/ 16 September 2011

Eviction appeal gets Concourt all fired up

Eviction Appeal Gets Concourt All Fired Up

Tuesday was newly appointed Chief Justice Mogoeng Mogoeng's first day back at the office — but now he is sitting in the Constitutional Court's most venerated seat.

Photographers' cameras whirred to every movement of the nine presiding judges and even whispers of body language were analysed for hints of a shifting balance of power.

The proceedings themselves were described by Justice Johan Froneman as the "rather unedifying spectacle [of] watching the different spheres of government trying to put the responsibility [to provide alternative accommodation for evicted residents of the Itireleng informal settlement] on someone else".

Residents of sections of Mooiplaas and Skurweplaas in Itireleng had applied for leave to appeal a 2009 North Gauteng High Court eviction order that would leave several hundred families homeless.

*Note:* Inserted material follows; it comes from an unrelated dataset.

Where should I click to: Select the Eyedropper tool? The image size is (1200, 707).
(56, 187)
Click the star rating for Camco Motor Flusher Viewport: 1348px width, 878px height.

Mogoeng spent most of the day shifting around in his new hot seat, while the more experienced justices appeared inclined to defend the Concourt's reputation by doing what they do: being brilliant jurists.

And it was a compelling case, tackling urbanisation, the rights of private landowners and the right to housing.

Resident Gloria Ndimane, who has been on a housing waiting list since 1995, told the Mail & Guardian Mooiplaas was a squatter camp "pregnant with people". "It is overcrowded and we have nothing: no water, electricity and we dig a hole in the ground when we have to go to the toilet," said the single mother.

As Itireleng expanded, squatters spilled over from land expropriated by the municipality to land owned by the PPC cement company, but they were evicted in 2009. Many moved to a neighbouring property owned by Golden Thread Limited. Another court-sanctioned eviction resulted in them moving again to another plot of land, owned by PPC.

Called upon to adjudicate a matter that involved the "trilateral relationship" between the private landowners of the two separate plots, its illegal occupiers and the government — which earlier Concourt judgments had established had a constitutional obligation to provide alternative accommodation to evictees — some of the justices appeared unimpressed with submissions from the third of these parties.

Competency of local government
The City of Tshwane had argued that providing alternative housing for evicted squatters was not a competency of local government. Although it had not appealed against one of the two high court rulings that compelled the government to provide accommodation and had previously indicated it would need 18 months to comply, it now admitted it was unable to do so.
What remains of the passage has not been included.